Sur la locomotive 5017, l’OSV était directement alimentée par la batterie. Autrement dit, aussi longtemps qu’il y avait du courant dans la batterie, le solénoïde de l’OSV était alimenté, ce qui l’empêchait de changer d’état; ainsi, l’OSV ne s’est jamais mis à l’atmosphère, peu importe les situations d’essai. C’est là une indication que, soumise à des situations de survitesse, l’OSV, dans son état actuel d’installation, ne se mettrait pas à l’atmosphère et, ainsi, ne produirait aucun freinage compensateur.

3.5

En outre, sur la locomotive 5017, même s’il y avait du courant dans la batterie, aucune des situations de perte de courant testées n’a produit de freinage compensateur.

3.6

Comme le RSC était connecté directement à la batterie, si le frein direct était serré et s’il y avait perte de courant, par exemple à la suite d’une mise du disjoncteur à la position « OFF » ou de l’ouverture du sectionneur électrique principal, le RSC ne produirait ni alarme sonore, ni mise à l’atmosphère, puisque la batterie continuerait d’alimenter le solénoïde.

3.7

La locomotive 5023 présentait à l’intérieur de ses systèmes une condition unique qui permettait de garder sous tension le solénoïde de l’OSV, peu importe la position du disjoncteur de commande.

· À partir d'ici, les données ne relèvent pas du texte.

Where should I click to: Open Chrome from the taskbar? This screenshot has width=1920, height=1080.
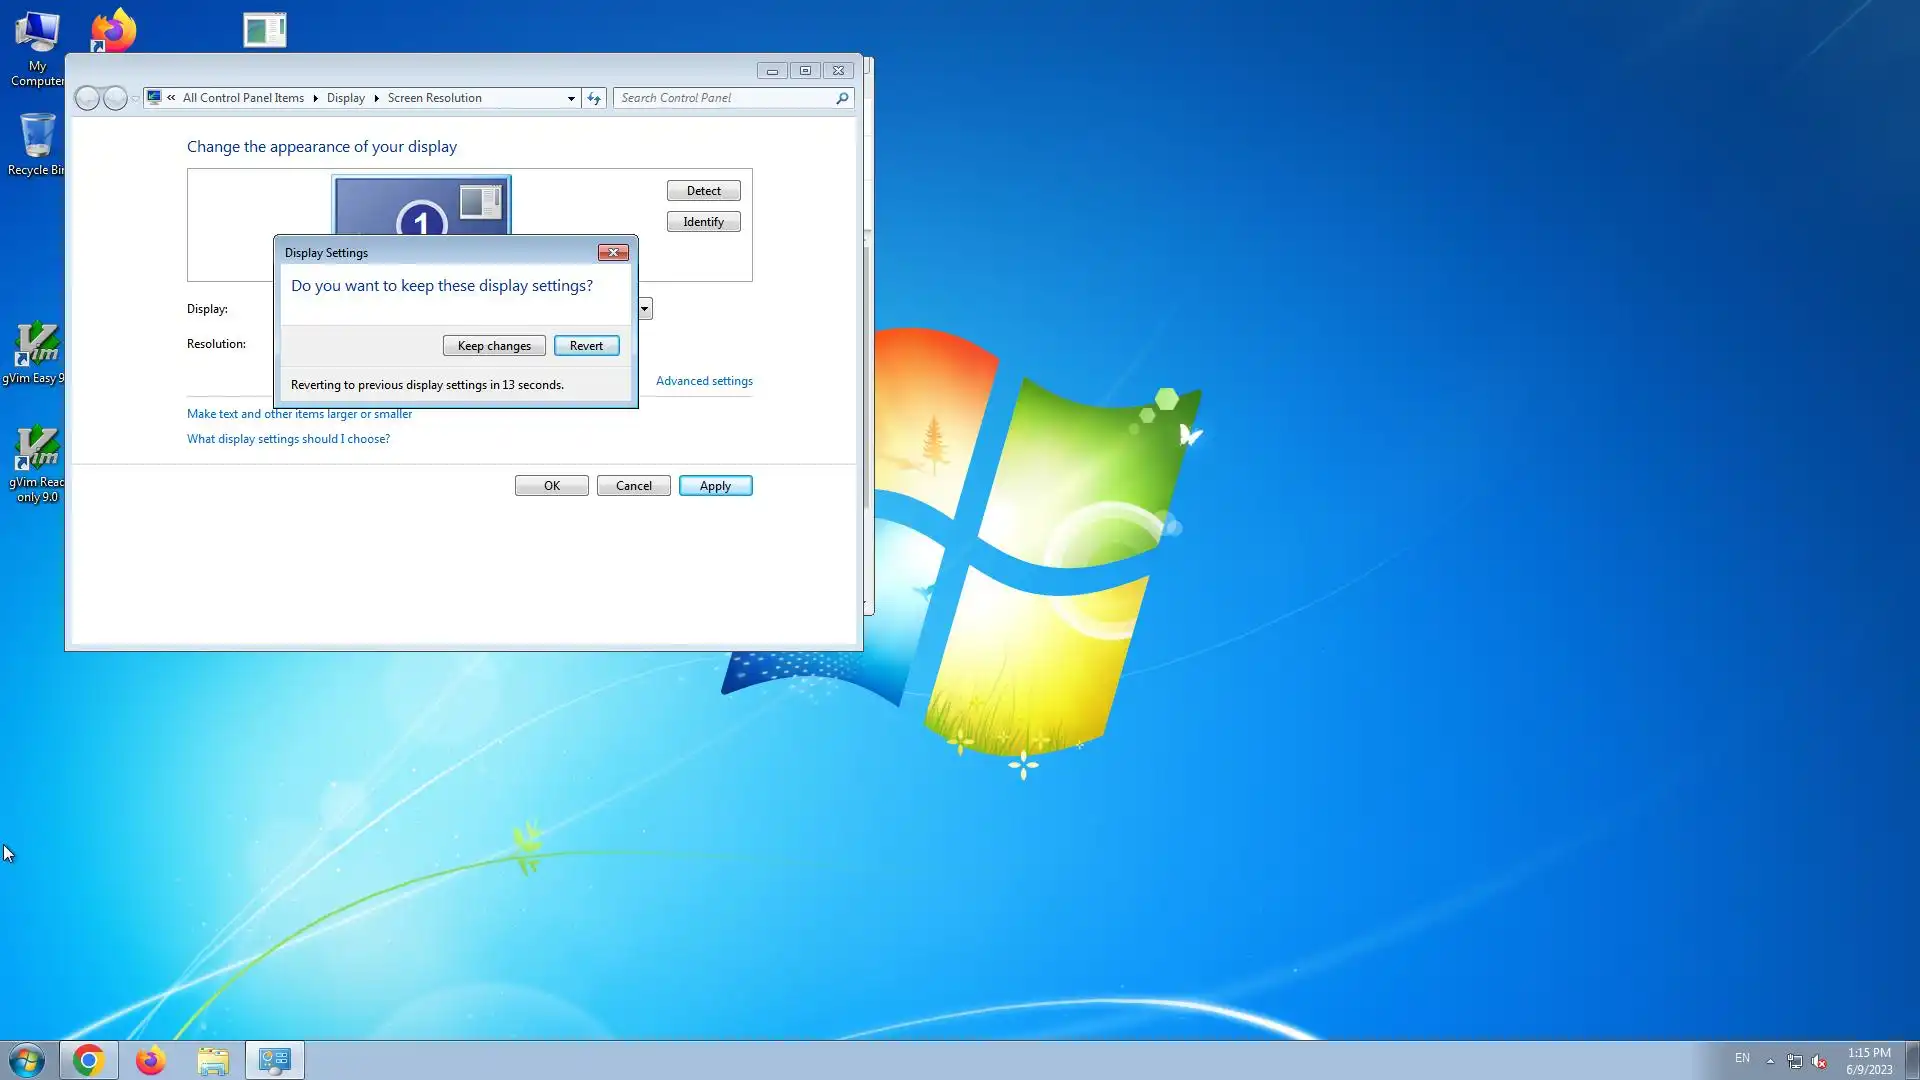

Quand le disjoncteur a été placé à « OFF », la tension a baissé, mais elle était encore suffisante pour garder le solénoïde dans le même état, ce qui empêchait la mise à l’atmosphère de l’OSV. Malgré l’impossibilité d’établir la source exacte de la tension, c’était possible de déterminer qu’elle était liée au système de l’indicateur de vitesse; par exemple, quand l’indicateur de vitesse a été enlevé, la tension est tombée à 0 V c.c. Le problème n’était pas l’indicateur de vitesse en lui-même, mais quelque chose dans le système, parce qu’après l’installation dans la locomotive d’un indicateur de vitesse reconnu en bon état le niveau de la tension a de nouveau augmenté.

3.8

La locomotive 5026 s’est comportée comme prévu, produisant un freinage compensateur dans toutes les conditions d’essai.

4.0 Conclusion

4.1

L’OSV était réglée pour se déclencher à une vitesse de 68 ou de 72 mi/h.

4.2

Toutes les trois locomotives ont été modifiées par rapport à leur conception d’origine.

4.3

Les modifications du câblage des trois locomotives n’ont pas été effectuées de façon uniforme.

4.4

La performance en matière de mise à l’atmosphère était différente d’une locomotive à l’autre.

4.5

Le RSC était raccordé directement à la batterie de sorte qu’il demeurait alimenté même si on ouvrait le sectionneur électrique principal.

4.6

Le câblage d’essai de frein sur les trois locomotives était connecté directement au point de raccordement du RSC, permettant ainsi à l’essai de frein de neutraliser le système RSC.

4.7

Tel qu’elle était installée sur la locomotive 5017, l’OSV ne pouvait pas provoquer un freinage compensateur quand elle était soumise à des situations de survitesse.

4.8

La locomotive 5017 n’a produit aucun freinage compensateur quand elle était soumise à des essais de perte de courant.

4.9

Une anomalie inconnue dans le système empêchait l’OSV de la locomotive 5023 de se mettre à l’atmosphère. La soupape elle-même s’est comportée comme prévu quand l’indicateur de vitesse a été retiré du système.

4.10

La locomotive 5026 s’est comportée comme prévu, produisant un freinage compensateur dans toutes les conditions d’essai.

Ce rapport de laboratoire fait partie du rapport d'enquête R13D0054 du Bureau de la sécurité des transports du Canada.